Task prompt » Scan the records below for the line containing "ACCESSOIRES [menuitem] (513, 211)" and the line containing "ENFANT [menuitem] (414, 211)". Copy both, plus every line between, exactly.

Dataset records »
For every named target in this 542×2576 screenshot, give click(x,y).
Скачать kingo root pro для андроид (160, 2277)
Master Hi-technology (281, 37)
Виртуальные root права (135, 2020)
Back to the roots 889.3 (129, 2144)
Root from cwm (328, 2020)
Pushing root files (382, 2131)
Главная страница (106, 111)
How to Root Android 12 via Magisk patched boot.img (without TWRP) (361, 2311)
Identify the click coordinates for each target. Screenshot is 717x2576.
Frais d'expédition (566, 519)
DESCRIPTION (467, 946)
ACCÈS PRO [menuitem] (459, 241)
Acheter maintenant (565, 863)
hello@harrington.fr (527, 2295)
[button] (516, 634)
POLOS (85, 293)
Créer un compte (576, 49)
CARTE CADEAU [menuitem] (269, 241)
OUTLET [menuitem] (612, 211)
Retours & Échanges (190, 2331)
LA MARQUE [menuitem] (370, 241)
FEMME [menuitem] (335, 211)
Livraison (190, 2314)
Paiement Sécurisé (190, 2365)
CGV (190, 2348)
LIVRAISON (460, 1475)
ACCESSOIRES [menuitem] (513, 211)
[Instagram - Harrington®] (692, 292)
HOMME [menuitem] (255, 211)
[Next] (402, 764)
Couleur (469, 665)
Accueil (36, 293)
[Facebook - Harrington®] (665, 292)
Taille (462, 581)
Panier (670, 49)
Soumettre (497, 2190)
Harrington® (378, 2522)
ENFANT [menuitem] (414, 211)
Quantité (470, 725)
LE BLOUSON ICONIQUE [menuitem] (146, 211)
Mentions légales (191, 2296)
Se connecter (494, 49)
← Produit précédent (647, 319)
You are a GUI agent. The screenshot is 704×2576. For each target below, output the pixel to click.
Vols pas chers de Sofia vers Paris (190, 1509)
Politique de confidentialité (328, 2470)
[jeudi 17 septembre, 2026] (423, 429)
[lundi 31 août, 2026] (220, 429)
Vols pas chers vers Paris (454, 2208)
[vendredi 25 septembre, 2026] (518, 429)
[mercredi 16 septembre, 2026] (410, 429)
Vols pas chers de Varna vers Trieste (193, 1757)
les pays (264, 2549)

Solution »
ACCESSOIRES [menuitem] (513, 211)
[Instagram - Harrington®] (692, 292)
HOMME [menuitem] (255, 211)
[Next] (402, 764)
Couleur (469, 665)
Accueil (36, 293)
[Facebook - Harrington®] (665, 292)
Taille (462, 581)
Panier (670, 49)
Soumettre (497, 2190)
Harrington® (378, 2522)
ENFANT [menuitem] (414, 211)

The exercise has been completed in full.